**WORK REQUIRED**
Once you have checked each line below, report only the number of lines that contain the word "this".

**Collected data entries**
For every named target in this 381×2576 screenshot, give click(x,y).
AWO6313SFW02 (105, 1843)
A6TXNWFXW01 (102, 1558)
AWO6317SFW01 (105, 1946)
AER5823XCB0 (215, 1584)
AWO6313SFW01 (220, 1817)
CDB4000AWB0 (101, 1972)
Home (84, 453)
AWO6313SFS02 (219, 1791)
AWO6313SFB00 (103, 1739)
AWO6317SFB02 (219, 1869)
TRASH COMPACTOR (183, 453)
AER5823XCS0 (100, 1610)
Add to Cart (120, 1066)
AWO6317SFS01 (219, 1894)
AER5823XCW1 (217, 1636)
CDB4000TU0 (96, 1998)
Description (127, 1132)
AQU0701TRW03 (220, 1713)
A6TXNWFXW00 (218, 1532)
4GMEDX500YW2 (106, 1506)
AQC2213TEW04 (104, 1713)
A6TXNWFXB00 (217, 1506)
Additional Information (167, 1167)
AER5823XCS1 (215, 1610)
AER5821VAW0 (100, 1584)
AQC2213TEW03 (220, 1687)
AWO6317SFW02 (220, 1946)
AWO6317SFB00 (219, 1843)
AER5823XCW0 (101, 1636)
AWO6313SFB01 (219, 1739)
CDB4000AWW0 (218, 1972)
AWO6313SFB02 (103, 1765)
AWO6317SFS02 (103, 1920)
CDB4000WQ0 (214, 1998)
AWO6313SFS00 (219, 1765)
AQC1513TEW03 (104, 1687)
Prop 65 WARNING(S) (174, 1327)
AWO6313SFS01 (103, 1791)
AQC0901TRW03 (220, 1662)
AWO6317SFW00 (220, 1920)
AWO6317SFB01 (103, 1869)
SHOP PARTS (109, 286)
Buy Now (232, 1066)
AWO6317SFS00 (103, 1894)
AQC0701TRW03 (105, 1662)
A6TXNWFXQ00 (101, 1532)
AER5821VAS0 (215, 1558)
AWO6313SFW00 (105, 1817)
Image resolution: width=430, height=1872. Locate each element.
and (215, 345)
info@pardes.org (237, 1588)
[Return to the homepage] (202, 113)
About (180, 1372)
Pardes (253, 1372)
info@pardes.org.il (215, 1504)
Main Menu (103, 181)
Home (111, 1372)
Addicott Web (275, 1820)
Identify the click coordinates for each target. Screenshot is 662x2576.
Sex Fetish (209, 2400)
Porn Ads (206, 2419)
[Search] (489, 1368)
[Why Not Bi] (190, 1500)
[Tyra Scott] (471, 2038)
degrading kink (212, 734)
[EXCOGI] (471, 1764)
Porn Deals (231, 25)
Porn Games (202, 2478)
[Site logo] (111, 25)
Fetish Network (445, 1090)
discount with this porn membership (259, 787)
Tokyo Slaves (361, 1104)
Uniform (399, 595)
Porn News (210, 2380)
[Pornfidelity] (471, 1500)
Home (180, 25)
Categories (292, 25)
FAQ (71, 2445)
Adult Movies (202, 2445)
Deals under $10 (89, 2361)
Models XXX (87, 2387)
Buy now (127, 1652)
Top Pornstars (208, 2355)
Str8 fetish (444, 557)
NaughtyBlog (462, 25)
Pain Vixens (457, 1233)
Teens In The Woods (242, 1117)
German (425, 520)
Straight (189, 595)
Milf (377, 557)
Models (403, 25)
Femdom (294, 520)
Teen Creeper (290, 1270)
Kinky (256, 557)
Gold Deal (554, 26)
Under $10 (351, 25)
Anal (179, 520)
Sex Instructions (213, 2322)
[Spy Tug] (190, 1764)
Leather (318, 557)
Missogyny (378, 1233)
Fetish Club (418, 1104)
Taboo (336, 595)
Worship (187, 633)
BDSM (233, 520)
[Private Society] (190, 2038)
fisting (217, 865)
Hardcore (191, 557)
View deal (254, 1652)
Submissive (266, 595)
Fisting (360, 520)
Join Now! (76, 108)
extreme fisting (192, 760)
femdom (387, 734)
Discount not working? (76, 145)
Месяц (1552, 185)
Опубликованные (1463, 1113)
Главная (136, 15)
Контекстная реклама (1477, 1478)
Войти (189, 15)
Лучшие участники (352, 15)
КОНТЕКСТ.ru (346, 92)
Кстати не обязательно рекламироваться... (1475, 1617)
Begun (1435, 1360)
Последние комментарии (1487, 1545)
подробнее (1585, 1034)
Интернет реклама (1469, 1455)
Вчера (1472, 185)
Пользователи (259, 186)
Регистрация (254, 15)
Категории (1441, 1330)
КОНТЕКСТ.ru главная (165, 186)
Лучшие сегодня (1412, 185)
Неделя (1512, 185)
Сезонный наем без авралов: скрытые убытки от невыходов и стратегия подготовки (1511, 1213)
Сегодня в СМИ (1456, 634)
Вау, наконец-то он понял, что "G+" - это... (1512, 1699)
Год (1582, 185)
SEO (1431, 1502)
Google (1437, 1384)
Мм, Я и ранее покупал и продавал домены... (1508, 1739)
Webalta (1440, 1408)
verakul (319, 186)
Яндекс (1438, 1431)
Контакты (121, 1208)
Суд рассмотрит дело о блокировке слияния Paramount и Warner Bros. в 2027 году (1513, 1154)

**TASK RESPONSE**
2